▽

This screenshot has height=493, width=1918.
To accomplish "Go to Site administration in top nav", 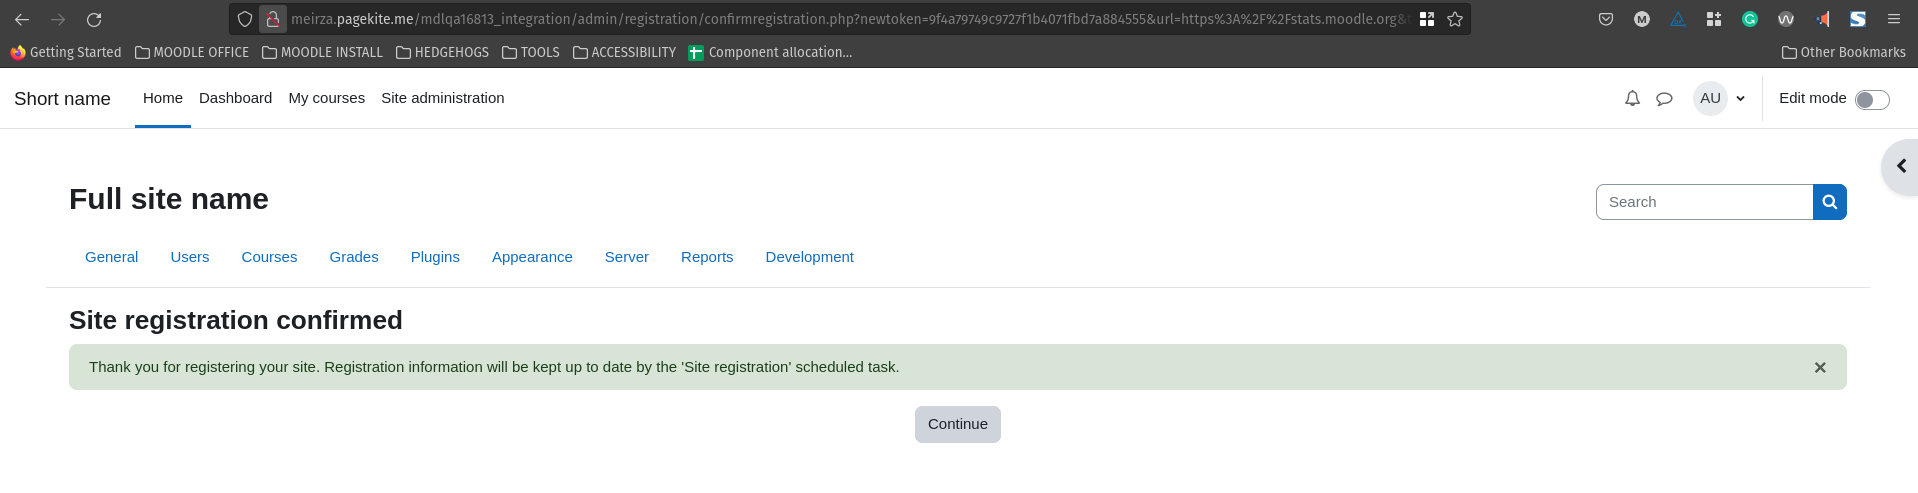I will (x=443, y=98).
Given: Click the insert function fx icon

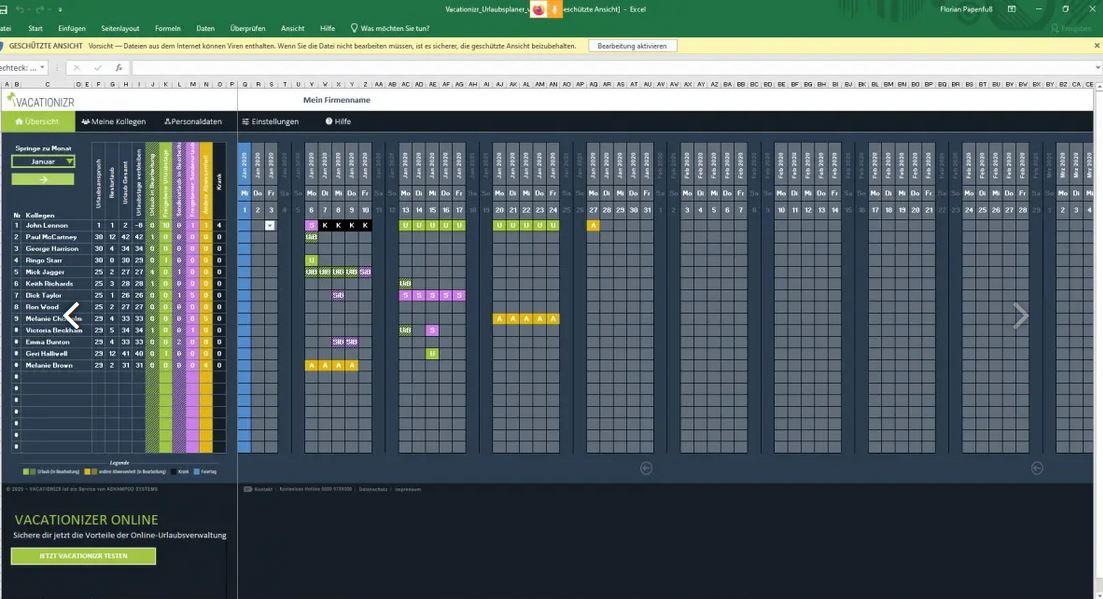Looking at the screenshot, I should click(118, 68).
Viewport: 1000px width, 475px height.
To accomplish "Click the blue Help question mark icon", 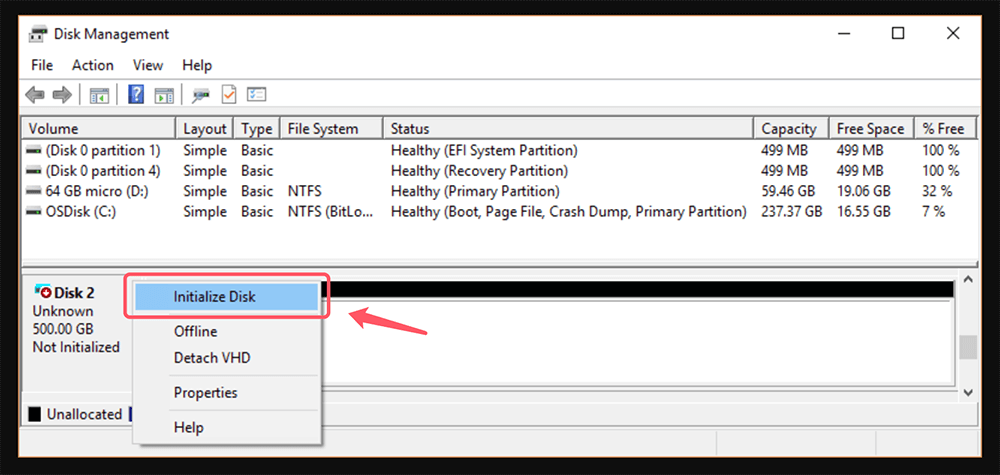I will coord(137,95).
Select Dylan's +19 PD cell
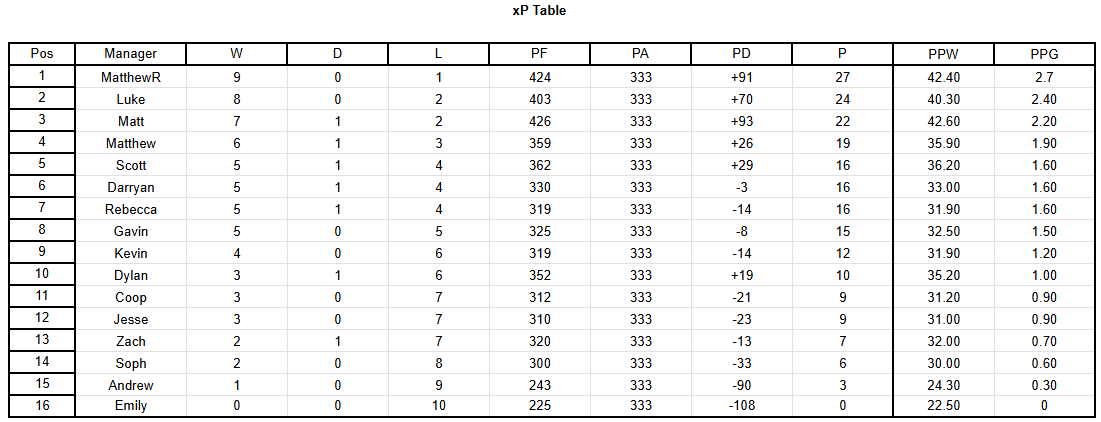The height and width of the screenshot is (422, 1101). pyautogui.click(x=741, y=275)
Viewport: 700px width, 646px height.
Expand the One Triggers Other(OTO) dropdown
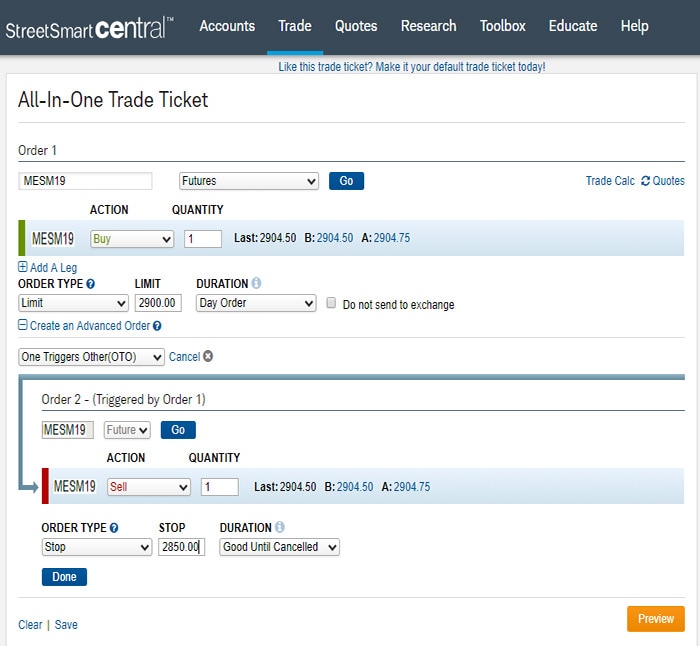point(91,357)

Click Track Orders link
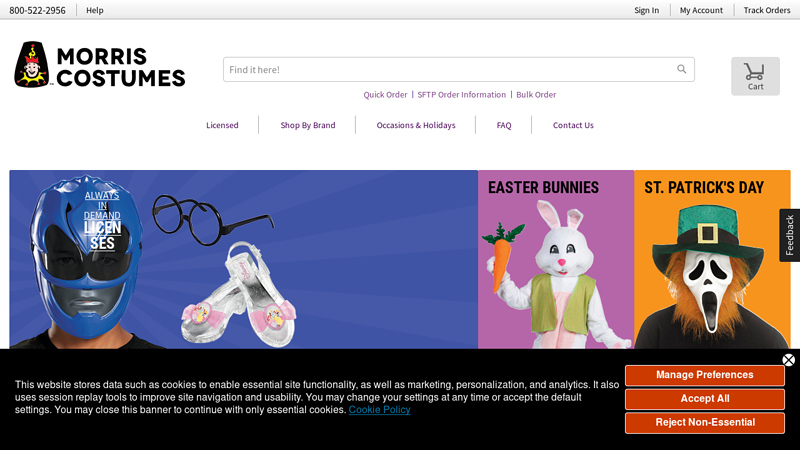point(767,10)
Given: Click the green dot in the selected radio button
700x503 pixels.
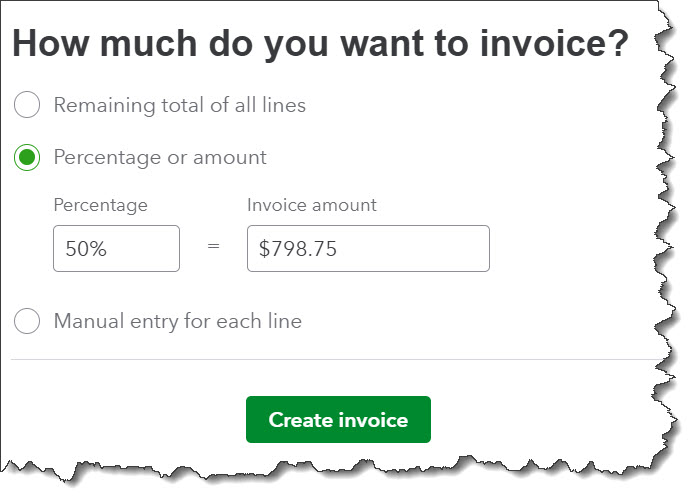Looking at the screenshot, I should click(27, 157).
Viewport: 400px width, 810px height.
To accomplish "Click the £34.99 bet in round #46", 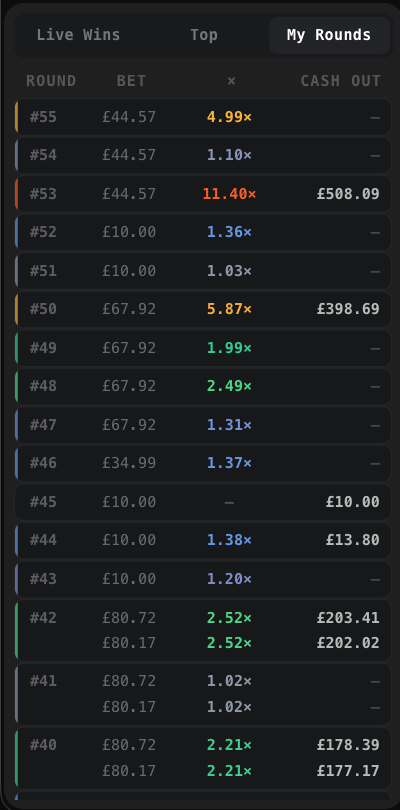I will (129, 463).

△

:: SET PROBLEM ::
Rewrite the stretch of the entries above, from the line containing "Select Dylan's +19 PD cell" through the line containing "Looking at the screenshot, I should click(27, 157).", as a JSON list of strings with one string per line and blank lines skipped. Leave the pictures out.

:: PROBLEM SOLUTION ::
[
  "Select Dylan's +19 PD cell",
  "The height and width of the screenshot is (422, 1101). pyautogui.click(x=741, y=275)",
  "Viewport: 700px width, 646px height.",
  "Expand the One Triggers Other(OTO) dropdown",
  "point(91,357)",
  "Click Track Orders link",
  "point(767,10)",
  "Given: Click the green dot in the selected radio button",
  "700x503 pixels.",
  "Looking at the screenshot, I should click(27, 157)."
]